TABLE 2—
Human Testing of Pesticides, Study Objectives, and Additional Design Considerations
| Pesticide | Study Objectives | Variables Measured (including data not specified in study objectives) | Statistical Test Applied to Variable | Findings, Conclusion(s) |
| Aldicarb | Determine general tolerance to various doses | Vital signs, pulmonary function, salivation, pupil size, ECG, clinical signs (nausea, vomiting, sweating, diarrhea, abdominal cramps, slurred speech) | ANCOVA for bolded items at left, none specified for others | 45% reduction in AChE at highest dose, “clinical no effect level . . . is . . . 0.05 mg/kg”11 |
| Determine effect on plasma and RBC AChE | Plasma and RBC AChE | ANCOVA | ||
| Dichlorvos, single dose | Assess effect on RBC AChE | RBC AChE | Paired t test pre vs post dose means | Significant effect at day 5,6, and 14 in group analysis. Five of 6 had significant effect on individual analysis |
| Symptoms reported by volunteers | None specified | NOEL established at 70 mg (approximately 1 mg/kg). | ||
| Dichlorvos, 7 mg daily for 21 days | Assess effect on RBC AChE | RBC AChE | Repeated measures ANOVA | Significant reduction on all dates after 10 days of dosing. |
| Symptoms reported by volunteers | None specified | “Results from this study can unequivocally establish a NOEL at 7 mg dichlorvos per day . . . following repeat administration for 21 days.”6 | ||
| Dichlorvos, 2 phase | Assess effect on RBC AChE after single and multiple doses | RBC AChE | Paired t test pre vs post dose means | 2 of 6 subjects withdrawn because of AChE depressions, 2 more met withdrawal criteria on last day.
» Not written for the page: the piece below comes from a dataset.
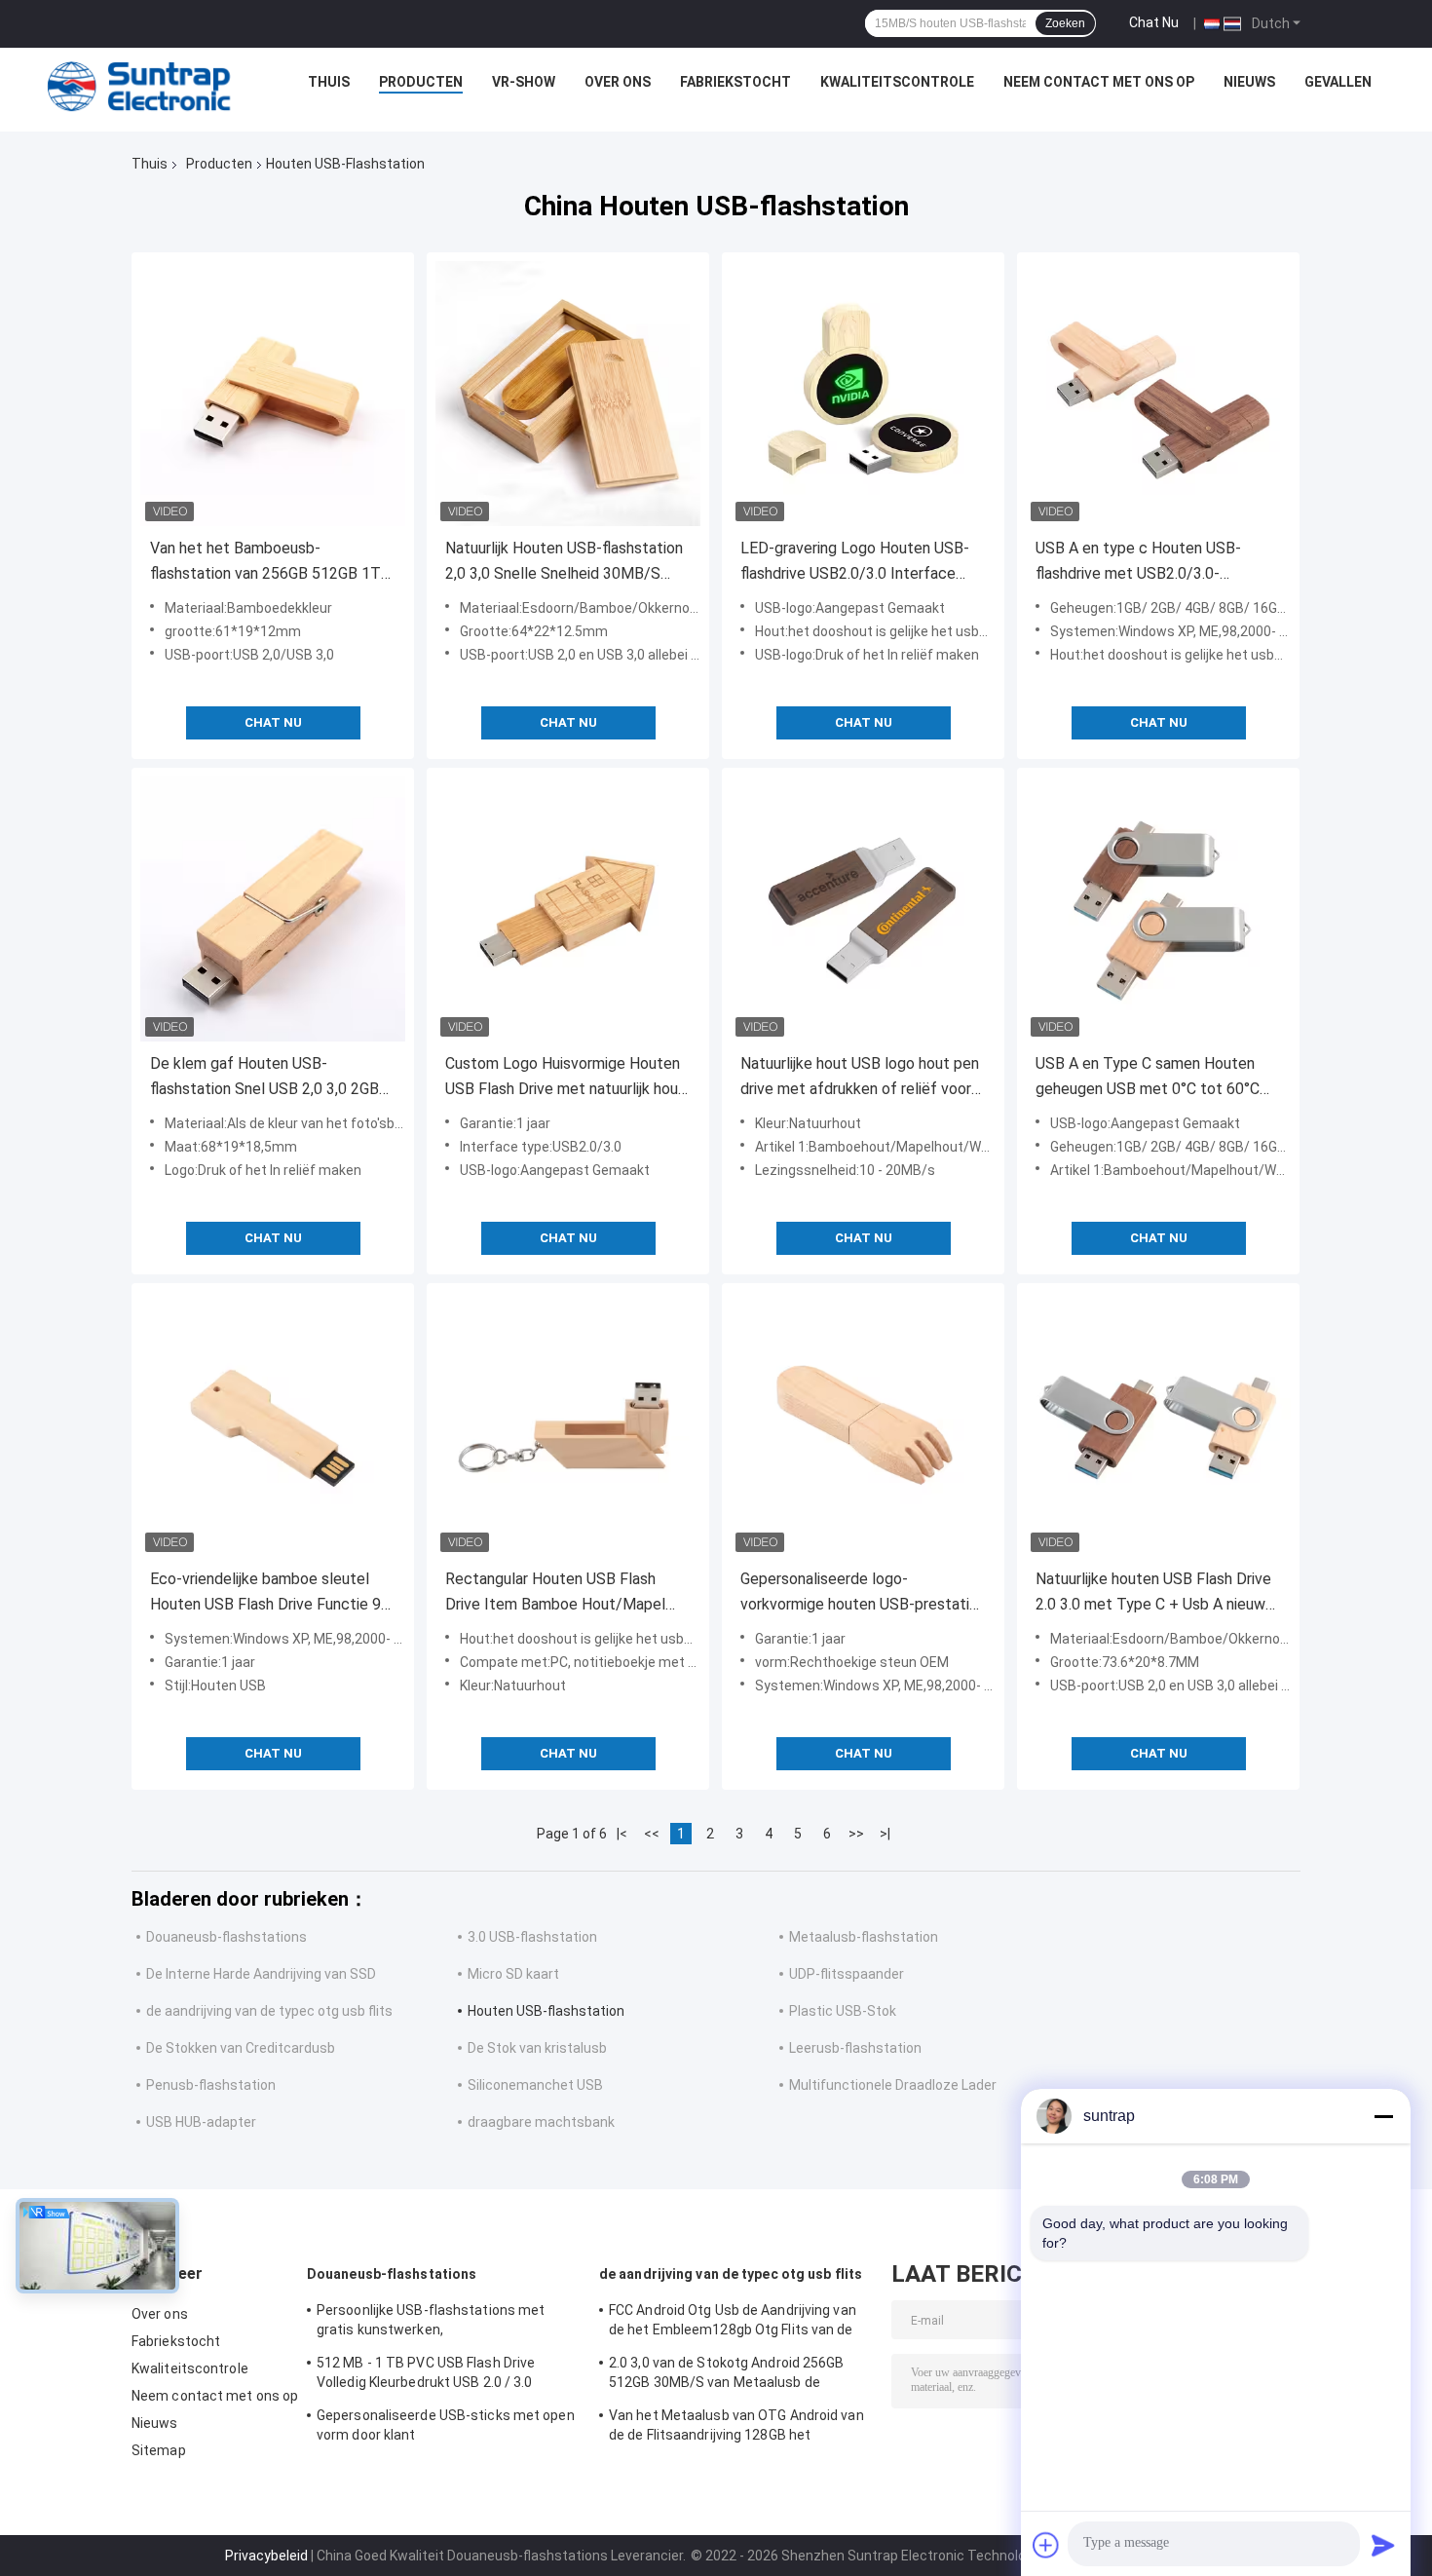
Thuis (329, 82)
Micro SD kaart (513, 1974)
Significant reductions in AChE from day 5–33 after 15 days of dosing. |
| Symptom form completed by volunteer | None specified | “NOEL established at or close to 21 mg . . . approximately 0.3 mg/kg . . .”5 | ||
| Azinphos methyl | Establish recommended daily intake for chronic dietary exposure | None | None specified | |
| Determine NOEL for plasma and RBC AChE | Plasma and RBC AChE | Repeated measures ANOVA, paired t placebo vs agent at each time | Significant increase in inhibition (paired t) at 4 of 24 time points for plasma AChE and 2 of 24 time points for RBC AchE.a | |
| Conduct risk assessment and obtain information for biological monitoring | Adverse events coded using World Health Organization terminology | None specified | Repeat doses of 0.25 mg/kg were safe | |
| Chlorpyrifos | Determine NOEL for RBC AChE | RBC AChE | ANOVA | NOEL for signs and symptoms was 2.0 mg/kg body weight |
| Signs and symptoms coded using COSTART Adverse Event Dictionary, 5th Edition | None specified |
Note. ANCOVA = analysis of covariance; ANOVA = analysis of variance; NOEL = no observable effect level; RBC = red blood cell; AChE = acetylcholinesterase; ECG = electrocardiogram.
aFor each of the 22 time points, the azinphos methyl group had greater inhibition of plasma AChE than placebo; data not analyzed or commented on by investigators. For RBC AChE, 6 of the 12 values were higher.